One keeps the decision of an all-inclusive expansion with lawmakers. The other puts it on the ballot for voters.

The only major change since the format was announced in January has been Curry’s public stance on the issue.

Last week, he sent memos to city employees saying he didn’t think new legislation was prudent, but issued a directive to change city employment policies to comply with federal and state laws.

The policy would adopt that of the U.S. Equal Employment Opportunity Commission, which protects the LGBT community on the basis of sex discrimination.

Attorney Jimmy Midyette, a leading local advocate on expanding the local ordinance, said he thought the move was “an important first step” for Curry and an evolutionary one from where the mayor stood during the campaign trail last year.

Curry didn’t take a stance during the campaign and would only say he would lead on the issue.

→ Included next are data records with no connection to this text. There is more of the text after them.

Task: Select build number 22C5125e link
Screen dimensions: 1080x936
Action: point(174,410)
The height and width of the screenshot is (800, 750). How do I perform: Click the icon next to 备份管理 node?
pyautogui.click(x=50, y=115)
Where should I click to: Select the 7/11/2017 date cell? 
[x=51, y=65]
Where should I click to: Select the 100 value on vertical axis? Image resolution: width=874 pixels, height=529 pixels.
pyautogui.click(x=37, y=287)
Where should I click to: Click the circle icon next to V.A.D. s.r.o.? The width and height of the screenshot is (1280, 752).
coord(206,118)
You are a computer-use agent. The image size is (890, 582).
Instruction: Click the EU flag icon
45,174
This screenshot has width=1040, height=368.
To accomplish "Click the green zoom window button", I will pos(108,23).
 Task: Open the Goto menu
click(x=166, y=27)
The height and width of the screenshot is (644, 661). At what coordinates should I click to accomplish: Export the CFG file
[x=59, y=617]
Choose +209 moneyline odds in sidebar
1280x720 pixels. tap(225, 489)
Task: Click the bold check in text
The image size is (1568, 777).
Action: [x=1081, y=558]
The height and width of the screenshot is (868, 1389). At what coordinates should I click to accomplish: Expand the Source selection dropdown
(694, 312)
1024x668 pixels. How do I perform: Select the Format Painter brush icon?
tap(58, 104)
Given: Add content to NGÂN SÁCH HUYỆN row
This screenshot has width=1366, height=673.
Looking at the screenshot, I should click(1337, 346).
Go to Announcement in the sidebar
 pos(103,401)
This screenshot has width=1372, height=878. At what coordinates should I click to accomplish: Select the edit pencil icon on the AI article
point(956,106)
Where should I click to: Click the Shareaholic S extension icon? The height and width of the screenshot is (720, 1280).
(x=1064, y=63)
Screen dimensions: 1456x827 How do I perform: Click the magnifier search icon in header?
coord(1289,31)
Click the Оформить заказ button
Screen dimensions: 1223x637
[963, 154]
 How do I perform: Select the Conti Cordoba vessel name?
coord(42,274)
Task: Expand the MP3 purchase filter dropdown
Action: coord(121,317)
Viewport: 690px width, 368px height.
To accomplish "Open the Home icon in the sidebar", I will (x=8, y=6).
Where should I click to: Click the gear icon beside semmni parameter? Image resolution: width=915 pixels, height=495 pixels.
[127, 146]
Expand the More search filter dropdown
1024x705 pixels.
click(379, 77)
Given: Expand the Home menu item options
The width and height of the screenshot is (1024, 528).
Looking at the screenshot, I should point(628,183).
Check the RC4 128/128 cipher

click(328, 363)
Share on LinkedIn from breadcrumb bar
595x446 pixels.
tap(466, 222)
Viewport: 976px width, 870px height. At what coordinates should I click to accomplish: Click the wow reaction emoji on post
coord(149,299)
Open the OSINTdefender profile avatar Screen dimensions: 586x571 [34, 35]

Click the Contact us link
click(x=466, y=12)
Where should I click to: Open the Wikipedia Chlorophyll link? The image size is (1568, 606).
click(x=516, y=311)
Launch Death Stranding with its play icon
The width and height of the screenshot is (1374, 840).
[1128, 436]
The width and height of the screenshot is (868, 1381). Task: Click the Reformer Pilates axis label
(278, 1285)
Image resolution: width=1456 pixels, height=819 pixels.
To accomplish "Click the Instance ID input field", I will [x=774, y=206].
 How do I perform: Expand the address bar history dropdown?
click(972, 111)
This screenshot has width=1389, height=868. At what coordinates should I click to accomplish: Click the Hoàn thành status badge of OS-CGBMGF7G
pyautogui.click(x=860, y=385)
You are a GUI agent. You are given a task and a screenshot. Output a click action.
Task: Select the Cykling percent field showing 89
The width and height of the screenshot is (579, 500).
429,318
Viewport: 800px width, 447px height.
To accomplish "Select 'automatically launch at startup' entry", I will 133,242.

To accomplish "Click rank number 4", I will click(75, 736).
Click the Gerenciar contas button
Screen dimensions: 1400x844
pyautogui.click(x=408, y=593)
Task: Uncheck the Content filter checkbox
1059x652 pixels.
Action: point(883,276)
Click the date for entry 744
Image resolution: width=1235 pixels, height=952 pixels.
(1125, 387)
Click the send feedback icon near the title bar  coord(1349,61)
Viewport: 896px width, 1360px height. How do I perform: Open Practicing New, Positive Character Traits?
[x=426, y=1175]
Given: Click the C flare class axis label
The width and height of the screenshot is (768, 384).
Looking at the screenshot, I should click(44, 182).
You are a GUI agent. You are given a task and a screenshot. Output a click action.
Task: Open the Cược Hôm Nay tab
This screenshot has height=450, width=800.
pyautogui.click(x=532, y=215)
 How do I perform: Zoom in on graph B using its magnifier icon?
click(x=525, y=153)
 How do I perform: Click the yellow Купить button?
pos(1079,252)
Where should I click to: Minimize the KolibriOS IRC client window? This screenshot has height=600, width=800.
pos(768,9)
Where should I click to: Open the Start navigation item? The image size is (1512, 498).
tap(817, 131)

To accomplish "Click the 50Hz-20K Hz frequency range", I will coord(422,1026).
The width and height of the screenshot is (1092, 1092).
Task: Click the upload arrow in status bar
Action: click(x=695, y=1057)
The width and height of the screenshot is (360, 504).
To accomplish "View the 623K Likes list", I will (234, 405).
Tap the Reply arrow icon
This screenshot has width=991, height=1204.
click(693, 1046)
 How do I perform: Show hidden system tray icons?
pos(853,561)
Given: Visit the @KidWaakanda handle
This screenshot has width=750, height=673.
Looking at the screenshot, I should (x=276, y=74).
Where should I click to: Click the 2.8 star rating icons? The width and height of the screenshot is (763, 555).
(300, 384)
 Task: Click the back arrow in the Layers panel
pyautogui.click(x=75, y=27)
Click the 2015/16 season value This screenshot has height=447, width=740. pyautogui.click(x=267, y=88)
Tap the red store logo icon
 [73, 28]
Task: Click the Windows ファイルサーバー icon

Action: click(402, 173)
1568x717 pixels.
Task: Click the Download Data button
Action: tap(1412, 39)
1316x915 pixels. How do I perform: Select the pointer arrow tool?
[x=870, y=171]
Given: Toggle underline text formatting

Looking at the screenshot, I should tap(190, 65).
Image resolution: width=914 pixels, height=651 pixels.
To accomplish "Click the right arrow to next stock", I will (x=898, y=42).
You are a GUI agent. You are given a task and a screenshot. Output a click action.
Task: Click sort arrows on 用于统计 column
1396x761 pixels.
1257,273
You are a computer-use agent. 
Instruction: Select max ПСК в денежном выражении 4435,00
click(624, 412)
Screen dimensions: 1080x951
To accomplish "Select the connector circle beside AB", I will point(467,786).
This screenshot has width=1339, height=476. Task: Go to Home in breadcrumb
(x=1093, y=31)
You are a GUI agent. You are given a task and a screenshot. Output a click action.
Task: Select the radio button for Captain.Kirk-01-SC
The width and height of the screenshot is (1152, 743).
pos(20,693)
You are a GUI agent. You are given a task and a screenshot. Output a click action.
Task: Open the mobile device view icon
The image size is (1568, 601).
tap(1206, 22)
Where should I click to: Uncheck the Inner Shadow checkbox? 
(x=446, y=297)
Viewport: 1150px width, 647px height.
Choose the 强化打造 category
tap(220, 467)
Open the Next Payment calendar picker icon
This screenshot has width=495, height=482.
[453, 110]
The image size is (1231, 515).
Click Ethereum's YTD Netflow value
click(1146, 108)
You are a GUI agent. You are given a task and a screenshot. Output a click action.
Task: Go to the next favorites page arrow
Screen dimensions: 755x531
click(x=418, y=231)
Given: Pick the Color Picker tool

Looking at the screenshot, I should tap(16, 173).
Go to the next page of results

Like proponents have the past two council meetings and before, Midyette said he expects expansion advocates to attend Thursday’s meeting en masse to again make their case.

And with Curry’s directive, there’s a new argument for offering protections to everyone — not just city workers, he said.

The JAX Chamber has been a proponent for expanding the local laws and issued a news release days before Curry’s announcement stating just that.

The chamber board issued another statement after Curry’s decision, thanking him for the step but saying it “does not go far enough” and pushing for an all-inclusive expansion.

Coincidently, Curry also received praise on his “courageous first step” by Soud.

She said for the sake of the city, she’d like to see both sides accept what Curry has issued and drop the issue to “move forward with other issues that confront Jacksonville.”

That isn’t likely. Instead, it’ll begin again Thursday.